O hospital Conde Modesto Leal, desde julho de 2009, vem sofrendo o assédio indecoroso do governo municipal com a saúde se tornando caso de polícia. Se não bastasse o transtorno das "obras de reforma", afetando todos no local, que hoje quase nove meses depois estão em pandarecos, ainda há o escandaloso caso da recepção de qualidade que continua fechada enquanto os pacientes precisam ficar do lado de fora, esperando atendimento, espalhados pela entrada da emergência em bancos duros, entregues ao sol e chuva numa varandinha. O preenchimento da ficha está numa sala a uns 25 metros da entrada, o que dificulta o registro, pois o doente tem que se acomodar como pode para pegar a ficha.
Construída pela Luxor Construções e Empreendimentos, ao custo de R$ 108 mil, "recursos gerados pelo IPTU", segundo constava em cartaz na fachada, a recepção é hoje um elefante branco nunca aberto para pacientes e acompanhantes. Com cadeiras de assento plástico, toda envidraçada, é intocável à espera de inauguração.
A reforma, ampliação e revitalização do hospital, que o governo de Washington Quaquá bombou por todo lado, hoje não passa de mais uma maquiagem. Não valeu o sacrifício que todos por ali passaram durante as obras com marteladas e cheiro de cola de laminado. Os pisos emborrachados, já condenáveis na época, por sua péssima colocação, estão descolando; faltam pedaços deles em vários pontos. Há rodapés sem eles há tempos. As infiltrações também estão voltando depois da "pintura" para limpar a sujeira. E há aparelho de ar-condicionado que precisa de lixeira para escorrer a água.
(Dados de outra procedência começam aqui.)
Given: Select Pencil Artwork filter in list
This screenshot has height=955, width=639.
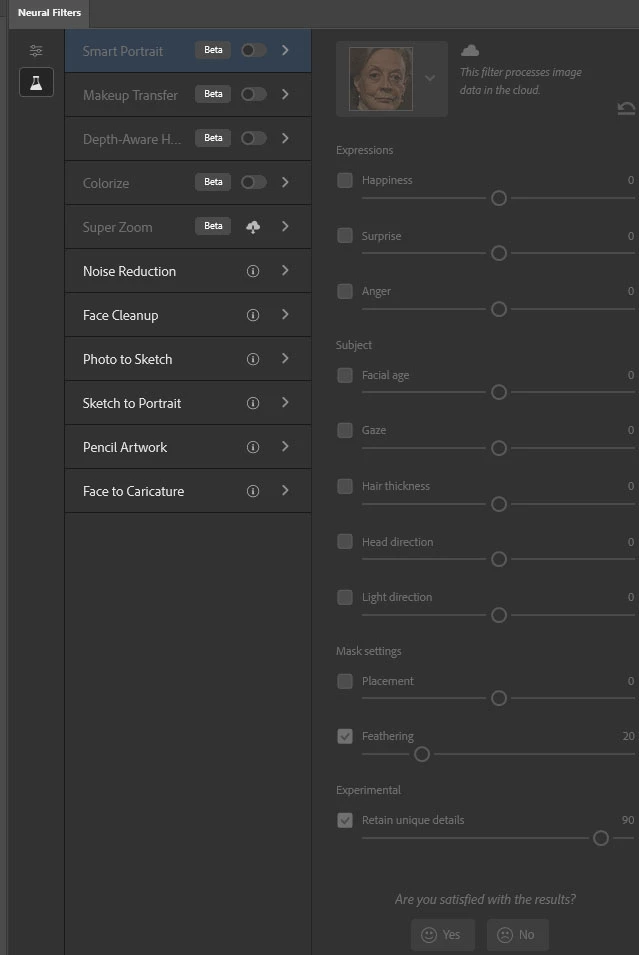Looking at the screenshot, I should pos(125,447).
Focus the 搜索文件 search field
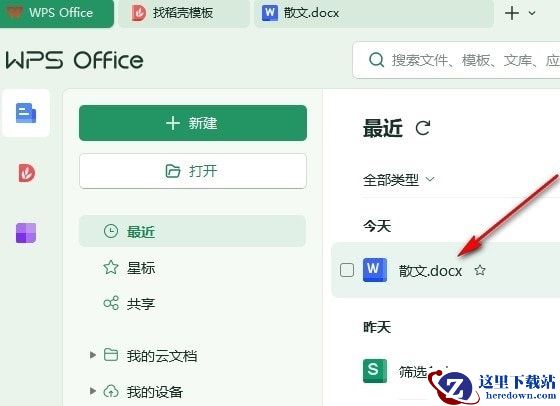Screen dimensions: 560x406 pyautogui.click(x=456, y=60)
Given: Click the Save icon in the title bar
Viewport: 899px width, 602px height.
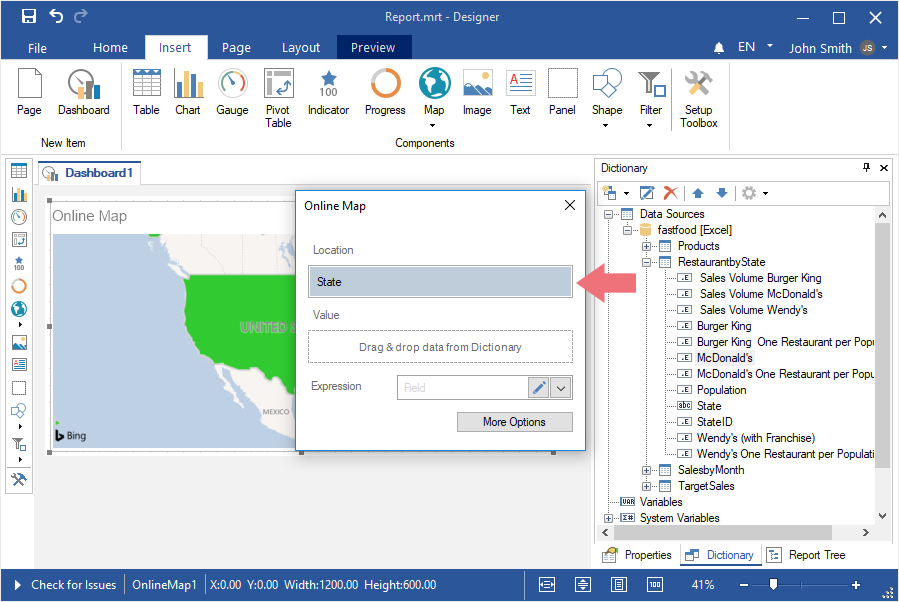Looking at the screenshot, I should pos(29,17).
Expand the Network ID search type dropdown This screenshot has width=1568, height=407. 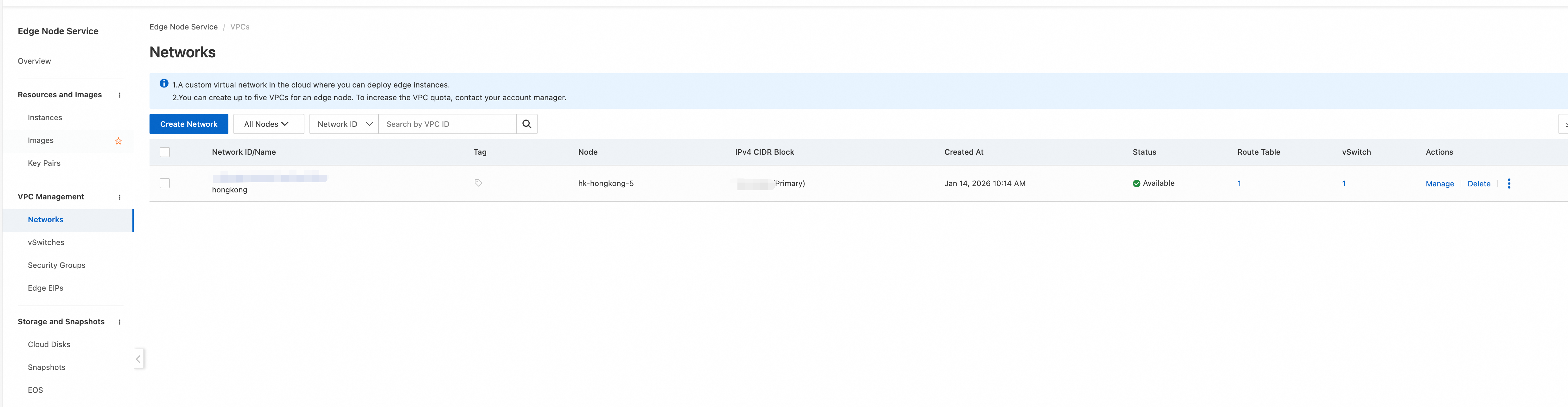344,124
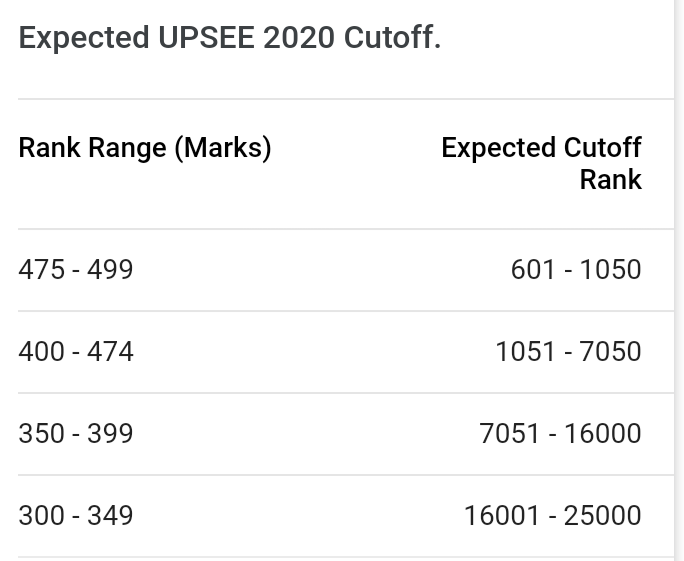The image size is (684, 561).
Task: Click the cutoff rank 601
Action: [533, 270]
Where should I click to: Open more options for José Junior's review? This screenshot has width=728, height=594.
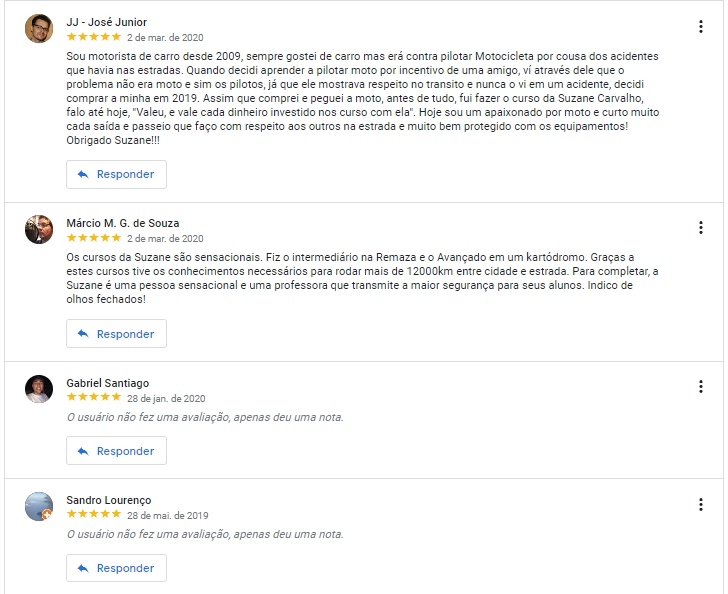click(701, 26)
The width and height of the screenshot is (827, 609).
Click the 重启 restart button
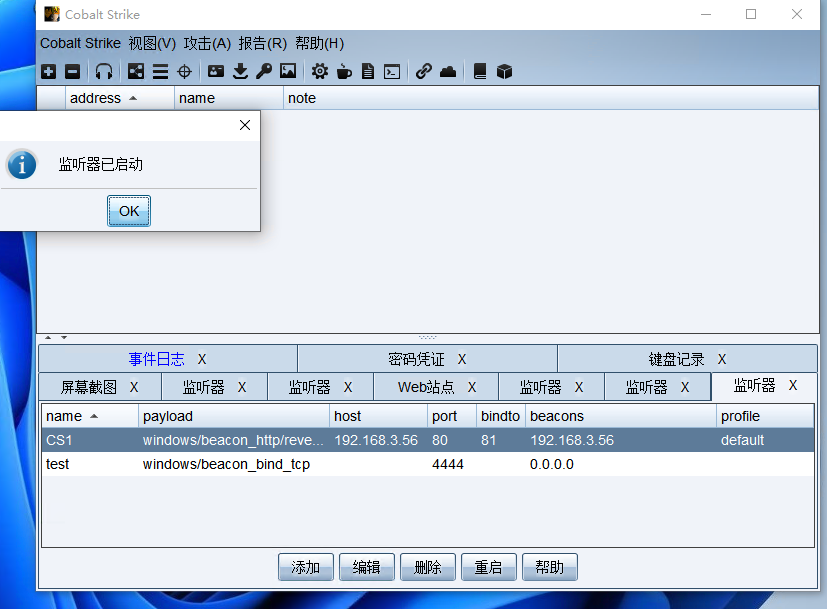click(488, 567)
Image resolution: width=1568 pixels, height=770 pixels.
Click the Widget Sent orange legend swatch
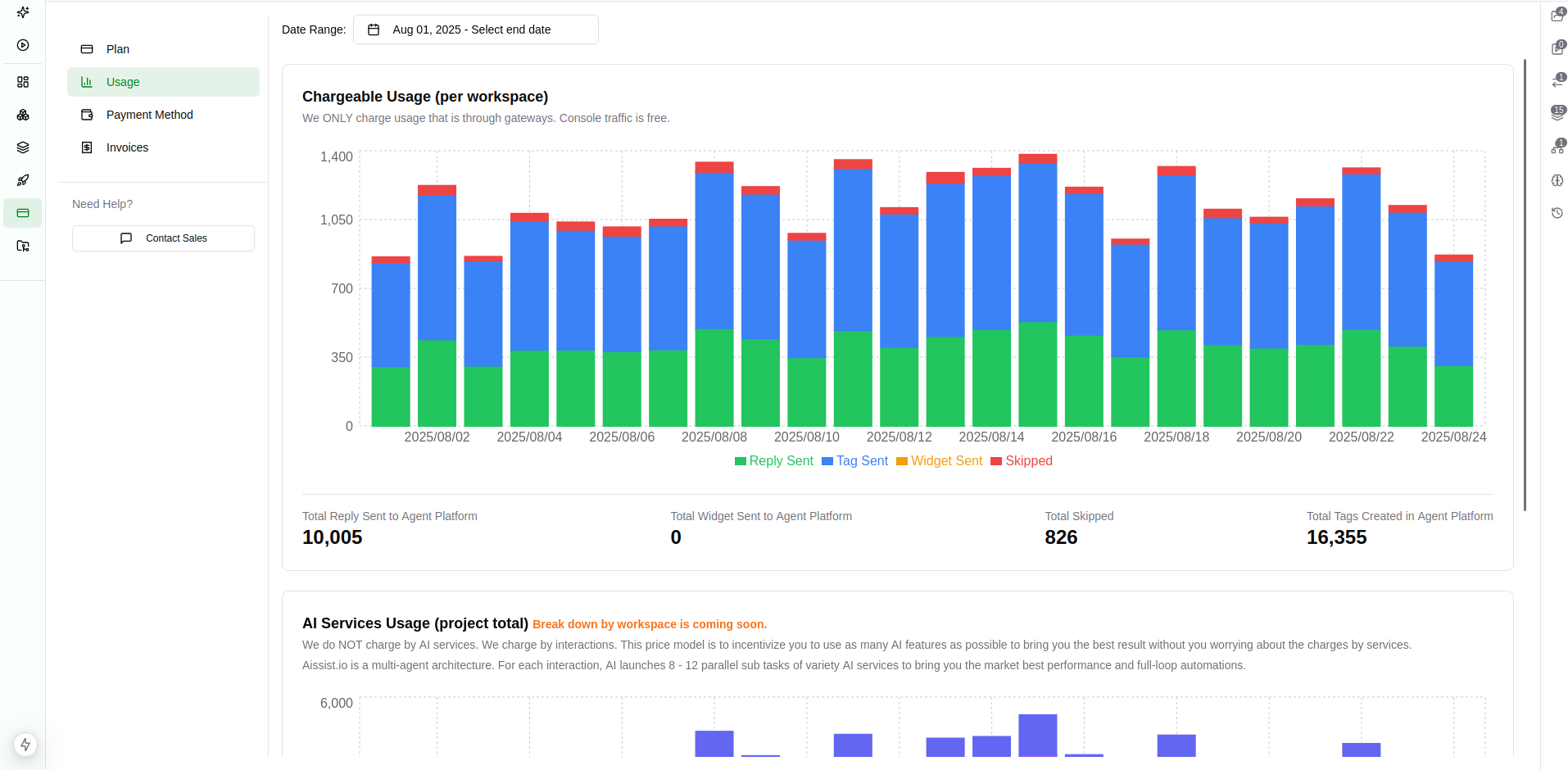[902, 461]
Também, como não podia deixar de ser, faltam remédios. Os médicos precisam consultar o que há na casa para poder socorrer os pacientes, normalmente ocupando bancos duros de madeira ou as poucas cadeiras de rodas reformadas, que já dão índices de ferrugem. O mais comum é os profissionais terem que elaborar rapidamente "coquetéis" com o pouco que se tem para salvar vidas.
Todos aqueles que se calam, consentindo as péssimas condições físicas, a falta de material, os constantes cortes de pessoal e tudo que acontece no hospital, são responsáveis como cidadãos. Devem agradecer, e muito, ao corpo clínico e assistentes, que continuam a ser humanos, mais do que todos que, aqui de fora, preferem imitar a enfermeira da foto e pedir silêncio. Silêncio de conivência para quem comete um crime doloso contra a saúde municipal. Funcionários, corpo clínico e pacientes, sem contar os acompanhantes, sofrem no hospital, mas os culpados desse sofrimento é quem prefere se calar. Esquecem que esse crime é o pior, fica na alma e não há reza que salve.